In sensory neurons, the initial dendritic segment extends peripherally to the stimulus site, while a central axon projects toward the CNS. In motor neurons, the dendrite is typically located in the CNS, and the axon travels outward to muscles or glands.
Beyond these core parts, neurons possess specialized adaptations that accelerate electrical transmission.
The myelin sheath, a lipid‑rich insulating layer produced by Schwann cells (PNS) or oligodendrocytes (CNS), wraps around axons. Interspersed gaps—nodes of Ranvier—allow rapid saltatory conduction of action potentials.
Disruption of myelin underlies degenerative disorders such as multiple sclerosis, where demyelination impairs neural signaling.
Communication between neurons, and between neurons and target tissues, occurs at synapses. An action potential triggers the release of neurotransmitters from axon terminals into the synaptic cleft, where they bind receptors on postsynaptic dendrites.
Signal propagation is governed by the action potential, an all‑or‑nothing electrical event driven by the controlled flow of sodium (Na⁺) and potassium (K⁺) ions across the membrane.
The sodium–potassium ATPase maintains a higher Na⁺ concentration outside the cell and a higher K⁺ concentration inside, establishing a resting membrane potential of approximately –70 mV.
When a stimulus opens voltage‑gated Na⁺ channels, Na⁺ rushes in, depolarizing the membrane.

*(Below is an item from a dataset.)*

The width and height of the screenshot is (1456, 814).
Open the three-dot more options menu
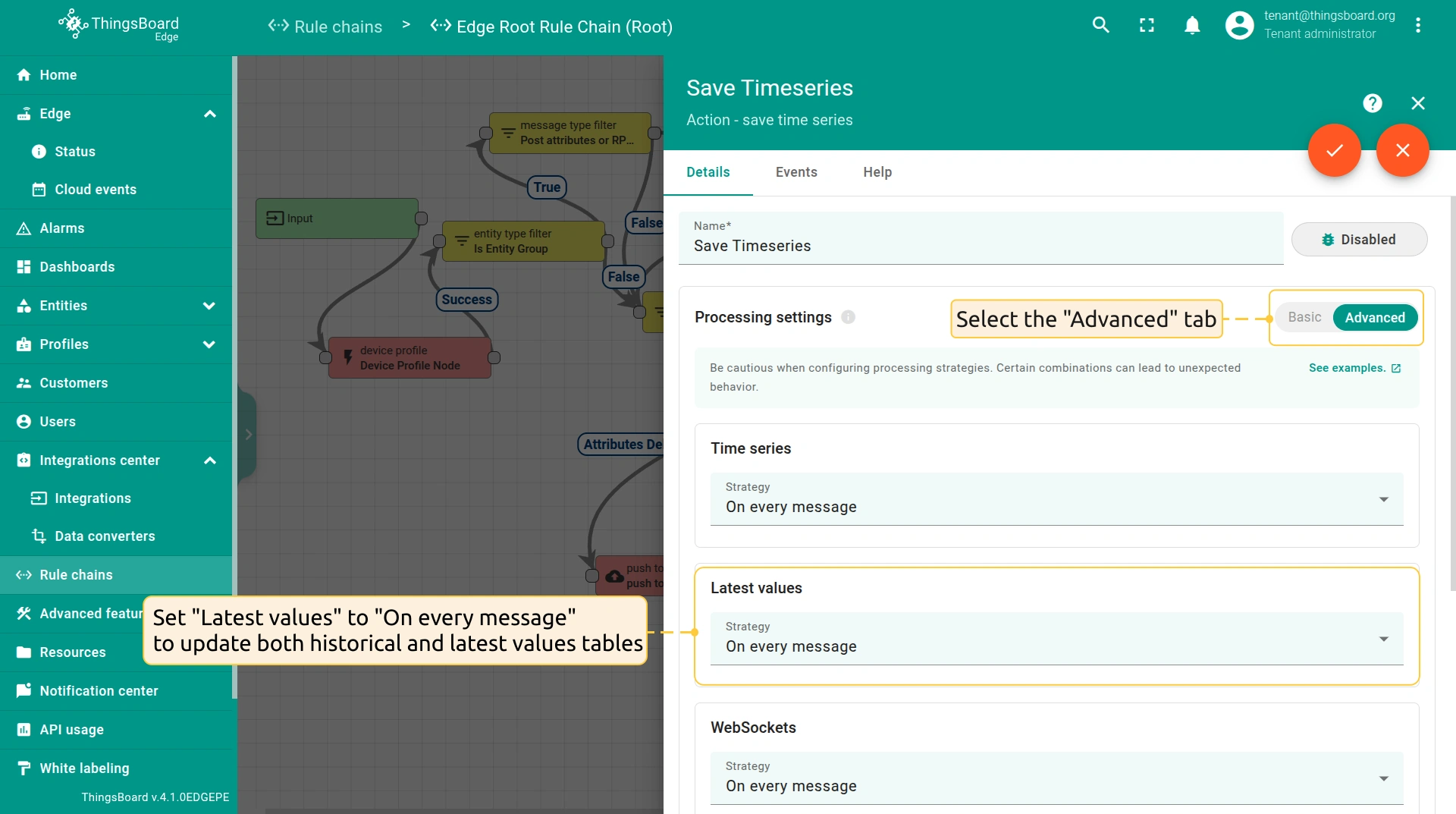(x=1417, y=25)
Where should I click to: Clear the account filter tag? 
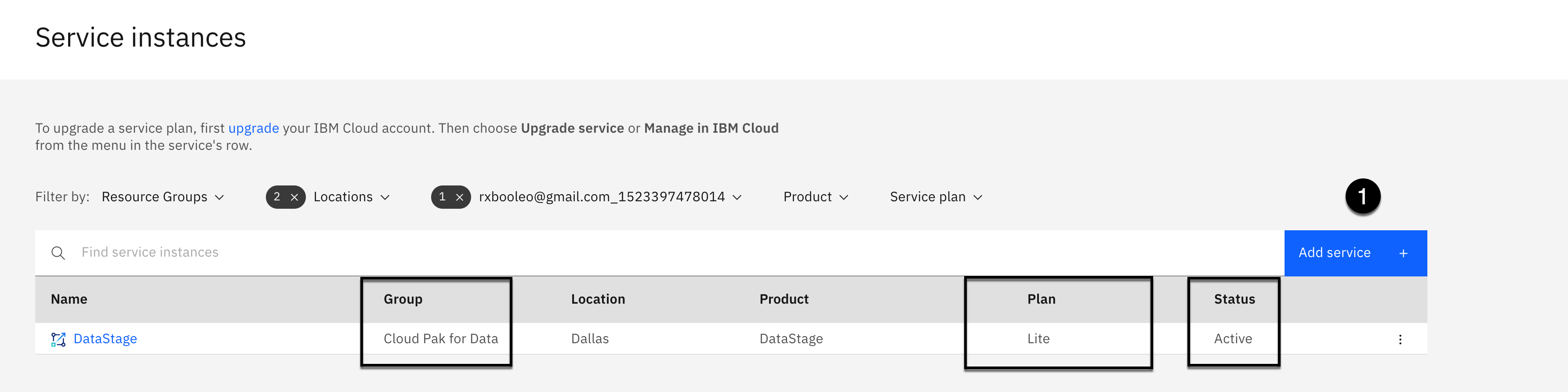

Rapid closure of Na⁺ channels and opening of K⁺ channels then repolarize the membrane, resetting it for the next action potential.
In myelinated axons, action potentials leap from node to node, maintaining speed while conserving energy. Improper spacing of nodes can either slow conduction or cause the signal to decay prematurely.
Multiple sclerosis, affecting an estimated 2–3 million people worldwide, exemplifies the devastating impact of myelin loss. Although there is no definitive cure, disease management with corticosteroids and disease‑modifying therapies improves quality of life and slows progression.